Start of Record set

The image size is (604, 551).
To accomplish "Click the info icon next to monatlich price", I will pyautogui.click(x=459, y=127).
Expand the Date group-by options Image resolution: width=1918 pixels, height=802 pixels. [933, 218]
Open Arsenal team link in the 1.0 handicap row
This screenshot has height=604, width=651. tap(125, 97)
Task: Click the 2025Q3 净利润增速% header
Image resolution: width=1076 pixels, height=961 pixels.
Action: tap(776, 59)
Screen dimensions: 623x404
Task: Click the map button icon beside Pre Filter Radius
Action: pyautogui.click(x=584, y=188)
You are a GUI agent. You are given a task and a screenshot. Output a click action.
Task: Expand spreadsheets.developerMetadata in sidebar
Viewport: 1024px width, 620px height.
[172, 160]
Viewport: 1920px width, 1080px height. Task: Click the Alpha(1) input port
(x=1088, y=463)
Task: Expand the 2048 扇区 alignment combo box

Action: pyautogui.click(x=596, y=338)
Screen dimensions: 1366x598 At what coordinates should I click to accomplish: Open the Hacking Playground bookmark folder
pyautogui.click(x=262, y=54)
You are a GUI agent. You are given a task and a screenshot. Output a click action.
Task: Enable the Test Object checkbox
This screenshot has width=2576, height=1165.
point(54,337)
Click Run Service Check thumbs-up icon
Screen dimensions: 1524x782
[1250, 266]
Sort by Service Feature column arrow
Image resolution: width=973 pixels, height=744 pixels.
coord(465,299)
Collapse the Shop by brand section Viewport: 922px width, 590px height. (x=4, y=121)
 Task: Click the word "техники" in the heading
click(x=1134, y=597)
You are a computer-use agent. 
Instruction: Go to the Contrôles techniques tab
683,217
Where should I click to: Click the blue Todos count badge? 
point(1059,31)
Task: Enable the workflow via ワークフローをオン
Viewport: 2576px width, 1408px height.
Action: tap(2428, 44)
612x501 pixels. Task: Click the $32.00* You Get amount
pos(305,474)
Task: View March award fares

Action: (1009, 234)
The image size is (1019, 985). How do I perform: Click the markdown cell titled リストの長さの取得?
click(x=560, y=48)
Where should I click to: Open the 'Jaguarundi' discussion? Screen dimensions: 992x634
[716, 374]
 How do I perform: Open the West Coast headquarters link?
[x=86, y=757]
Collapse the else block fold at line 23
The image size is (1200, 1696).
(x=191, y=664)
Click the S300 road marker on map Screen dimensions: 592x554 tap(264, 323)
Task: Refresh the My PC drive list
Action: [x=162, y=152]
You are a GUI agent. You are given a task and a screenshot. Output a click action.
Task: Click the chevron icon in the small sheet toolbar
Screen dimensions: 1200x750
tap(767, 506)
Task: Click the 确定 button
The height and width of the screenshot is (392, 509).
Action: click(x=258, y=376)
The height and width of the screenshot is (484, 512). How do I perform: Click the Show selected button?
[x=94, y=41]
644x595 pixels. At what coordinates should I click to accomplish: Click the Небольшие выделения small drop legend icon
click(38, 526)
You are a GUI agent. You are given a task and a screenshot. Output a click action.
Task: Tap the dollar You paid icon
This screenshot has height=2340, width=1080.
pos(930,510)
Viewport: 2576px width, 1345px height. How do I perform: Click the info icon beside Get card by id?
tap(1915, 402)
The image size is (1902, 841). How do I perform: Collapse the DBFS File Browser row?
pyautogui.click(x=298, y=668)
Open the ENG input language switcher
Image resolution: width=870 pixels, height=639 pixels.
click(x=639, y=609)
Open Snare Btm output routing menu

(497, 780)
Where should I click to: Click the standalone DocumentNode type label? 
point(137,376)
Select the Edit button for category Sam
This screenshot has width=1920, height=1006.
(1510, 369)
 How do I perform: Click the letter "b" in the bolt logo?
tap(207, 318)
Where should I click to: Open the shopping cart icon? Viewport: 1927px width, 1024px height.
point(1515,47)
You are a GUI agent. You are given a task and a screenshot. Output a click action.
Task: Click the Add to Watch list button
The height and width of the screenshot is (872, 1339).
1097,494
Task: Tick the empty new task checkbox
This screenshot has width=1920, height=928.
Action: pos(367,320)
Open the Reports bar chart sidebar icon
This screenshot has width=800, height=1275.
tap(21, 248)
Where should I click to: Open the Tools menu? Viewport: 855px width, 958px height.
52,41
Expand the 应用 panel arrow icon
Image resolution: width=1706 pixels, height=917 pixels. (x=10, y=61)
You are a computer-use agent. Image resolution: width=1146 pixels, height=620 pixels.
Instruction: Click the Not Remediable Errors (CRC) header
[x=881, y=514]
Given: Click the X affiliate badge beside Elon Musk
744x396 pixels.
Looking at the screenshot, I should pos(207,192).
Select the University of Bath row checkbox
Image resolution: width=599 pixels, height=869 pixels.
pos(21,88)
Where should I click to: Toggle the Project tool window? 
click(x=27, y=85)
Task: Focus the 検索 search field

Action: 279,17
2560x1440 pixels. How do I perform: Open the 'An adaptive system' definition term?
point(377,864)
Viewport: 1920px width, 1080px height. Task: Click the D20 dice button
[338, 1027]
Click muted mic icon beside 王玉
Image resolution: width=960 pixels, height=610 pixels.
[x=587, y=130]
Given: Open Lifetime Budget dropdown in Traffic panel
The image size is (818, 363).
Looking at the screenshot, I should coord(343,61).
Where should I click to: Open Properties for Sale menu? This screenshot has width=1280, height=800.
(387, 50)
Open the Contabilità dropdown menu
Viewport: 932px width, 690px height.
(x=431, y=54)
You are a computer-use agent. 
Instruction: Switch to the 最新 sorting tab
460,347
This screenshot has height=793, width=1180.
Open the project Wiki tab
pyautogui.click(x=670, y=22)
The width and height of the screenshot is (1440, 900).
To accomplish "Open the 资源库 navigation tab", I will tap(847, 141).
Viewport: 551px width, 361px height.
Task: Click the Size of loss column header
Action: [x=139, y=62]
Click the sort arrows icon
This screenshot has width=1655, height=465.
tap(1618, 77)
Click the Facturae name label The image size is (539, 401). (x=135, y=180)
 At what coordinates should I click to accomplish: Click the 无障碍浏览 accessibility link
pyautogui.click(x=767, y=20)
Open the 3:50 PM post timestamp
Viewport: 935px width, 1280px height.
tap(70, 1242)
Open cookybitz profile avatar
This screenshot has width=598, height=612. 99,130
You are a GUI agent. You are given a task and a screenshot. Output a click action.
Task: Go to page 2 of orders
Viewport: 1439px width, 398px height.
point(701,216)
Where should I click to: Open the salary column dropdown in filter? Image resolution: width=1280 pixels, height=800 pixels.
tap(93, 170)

End of Record set

What you are asked to do
Repeat the lines above, substituting "screen agent" for each "GUI agent" and leaving everything else the same.

Solution
The image size is (604, 551).
To accomplish "Click the info icon next to monatlich price", I will pyautogui.click(x=459, y=127).
Expand the Date group-by options Image resolution: width=1918 pixels, height=802 pixels. [933, 218]
Open Arsenal team link in the 1.0 handicap row
This screenshot has height=604, width=651. tap(125, 97)
Task: Click the 2025Q3 净利润增速% header
Image resolution: width=1076 pixels, height=961 pixels.
Action: tap(776, 59)
Screen dimensions: 623x404
Task: Click the map button icon beside Pre Filter Radius
Action: pyautogui.click(x=584, y=188)
You are a screen agent. You are given a task and a screenshot. Output a click action.
Task: Expand spreadsheets.developerMetadata in sidebar
Viewport: 1024px width, 620px height.
[172, 160]
Viewport: 1920px width, 1080px height. Task: Click the Alpha(1) input port
(x=1088, y=463)
Task: Expand the 2048 扇区 alignment combo box

Action: pyautogui.click(x=596, y=338)
Screen dimensions: 1366x598 At what coordinates should I click to accomplish: Open the Hacking Playground bookmark folder
pyautogui.click(x=262, y=54)
You are a screen agent. You are given a task and a screenshot. Output a click action.
Task: Enable the Test Object checkbox
This screenshot has width=2576, height=1165.
point(54,337)
Click Run Service Check thumbs-up icon
Screen dimensions: 1524x782
[1250, 266]
Sort by Service Feature column arrow
Image resolution: width=973 pixels, height=744 pixels.
coord(465,299)
Collapse the Shop by brand section Viewport: 922px width, 590px height. (x=4, y=121)
 Task: Click the word "техники" in the heading
click(x=1134, y=597)
You are a computer-use agent. 
Instruction: Go to the Contrôles techniques tab
683,217
Where should I click to: Click the blue Todos count badge? 
point(1059,31)
Task: Enable the workflow via ワークフローをオン
Viewport: 2576px width, 1408px height.
Action: tap(2428, 44)
612x501 pixels. Task: Click the $32.00* You Get amount
pos(305,474)
Task: View March award fares

Action: (1009, 234)
The image size is (1019, 985). How do I perform: Click the markdown cell titled リストの長さの取得?
click(x=560, y=48)
Where should I click to: Open the 'Jaguarundi' discussion? Screen dimensions: 992x634
[716, 374]
 How do I perform: Open the West Coast headquarters link?
[x=86, y=757]
Collapse the else block fold at line 23
The image size is (1200, 1696).
(x=191, y=664)
Click the S300 road marker on map Screen dimensions: 592x554 tap(264, 323)
Task: Refresh the My PC drive list
Action: [x=162, y=152]
You are a screen agent. You are given a task and a screenshot. Output a click action.
Task: Click the chevron icon in the small sheet toolbar
Screen dimensions: 1200x750
tap(767, 506)
Task: Click the 确定 button
The height and width of the screenshot is (392, 509).
Action: click(x=258, y=376)
The height and width of the screenshot is (484, 512). How do I perform: Click the Show selected button?
[x=94, y=41]
644x595 pixels. At what coordinates should I click to accomplish: Click the Небольшие выделения small drop legend icon
click(38, 526)
You are a screen agent. You are given a task and a screenshot. Output a click action.
Task: Tap the dollar You paid icon
This screenshot has height=2340, width=1080.
pos(930,510)
Viewport: 2576px width, 1345px height. How do I perform: Click the info icon beside Get card by id?
tap(1915, 402)
The image size is (1902, 841). How do I perform: Collapse the DBFS File Browser row?
pyautogui.click(x=298, y=668)
Open the ENG input language switcher
Image resolution: width=870 pixels, height=639 pixels.
click(x=639, y=609)
Open Snare Btm output routing menu

(497, 780)
Where should I click to: Click the standalone DocumentNode type label? 
point(137,376)
Select the Edit button for category Sam
This screenshot has width=1920, height=1006.
(1510, 369)
 How do I perform: Click the letter "b" in the bolt logo?
tap(207, 318)
Where should I click to: Open the shopping cart icon? Viewport: 1927px width, 1024px height.
point(1515,47)
You are a screen agent. You are given a task and a screenshot. Output a click action.
Task: Click the Add to Watch list button
The height and width of the screenshot is (872, 1339).
1097,494
Task: Tick the empty new task checkbox
This screenshot has width=1920, height=928.
Action: pos(367,320)
Open the Reports bar chart sidebar icon
This screenshot has width=800, height=1275.
tap(21, 248)
Where should I click to: Open the Tools menu? Viewport: 855px width, 958px height.
52,41
Expand the 应用 panel arrow icon
Image resolution: width=1706 pixels, height=917 pixels. (x=10, y=61)
You are a computer-use agent. Image resolution: width=1146 pixels, height=620 pixels.
Instruction: Click the Not Remediable Errors (CRC) header
[x=881, y=514]
Given: Click the X affiliate badge beside Elon Musk
744x396 pixels.
Looking at the screenshot, I should pos(207,192).
Select the University of Bath row checkbox
Image resolution: width=599 pixels, height=869 pixels.
pos(21,88)
Where should I click to: Toggle the Project tool window? 
click(x=27, y=85)
Task: Focus the 検索 search field

Action: 279,17
2560x1440 pixels. How do I perform: Open the 'An adaptive system' definition term?
point(377,864)
Viewport: 1920px width, 1080px height. Task: Click the D20 dice button
[338, 1027]
Click muted mic icon beside 王玉
Image resolution: width=960 pixels, height=610 pixels.
[x=587, y=130]
Given: Open Lifetime Budget dropdown in Traffic panel
The image size is (818, 363).
Looking at the screenshot, I should coord(343,61).
Where should I click to: Open Properties for Sale menu? This screenshot has width=1280, height=800.
(387, 50)
Open the Contabilità dropdown menu
Viewport: 932px width, 690px height.
(x=431, y=54)
You are a computer-use agent. 
Instruction: Switch to the 最新 sorting tab
460,347
This screenshot has height=793, width=1180.
Open the project Wiki tab
pyautogui.click(x=670, y=22)
The width and height of the screenshot is (1440, 900).
To accomplish "Open the 资源库 navigation tab", I will tap(847, 141).
Viewport: 551px width, 361px height.
Task: Click the Size of loss column header
Action: [x=139, y=62]
Click the sort arrows icon
This screenshot has width=1655, height=465.
tap(1618, 77)
Click the Facturae name label The image size is (539, 401). (x=135, y=180)
 At what coordinates should I click to accomplish: Click the 无障碍浏览 accessibility link
pyautogui.click(x=767, y=20)
Open the 3:50 PM post timestamp
Viewport: 935px width, 1280px height.
tap(70, 1242)
Open cookybitz profile avatar
This screenshot has width=598, height=612. 99,130
You are a screen agent. You are given a task and a screenshot. Output a click action.
Task: Go to page 2 of orders
Viewport: 1439px width, 398px height.
point(701,216)
Where should I click to: Open the salary column dropdown in filter? Image resolution: width=1280 pixels, height=800 pixels.
tap(93, 170)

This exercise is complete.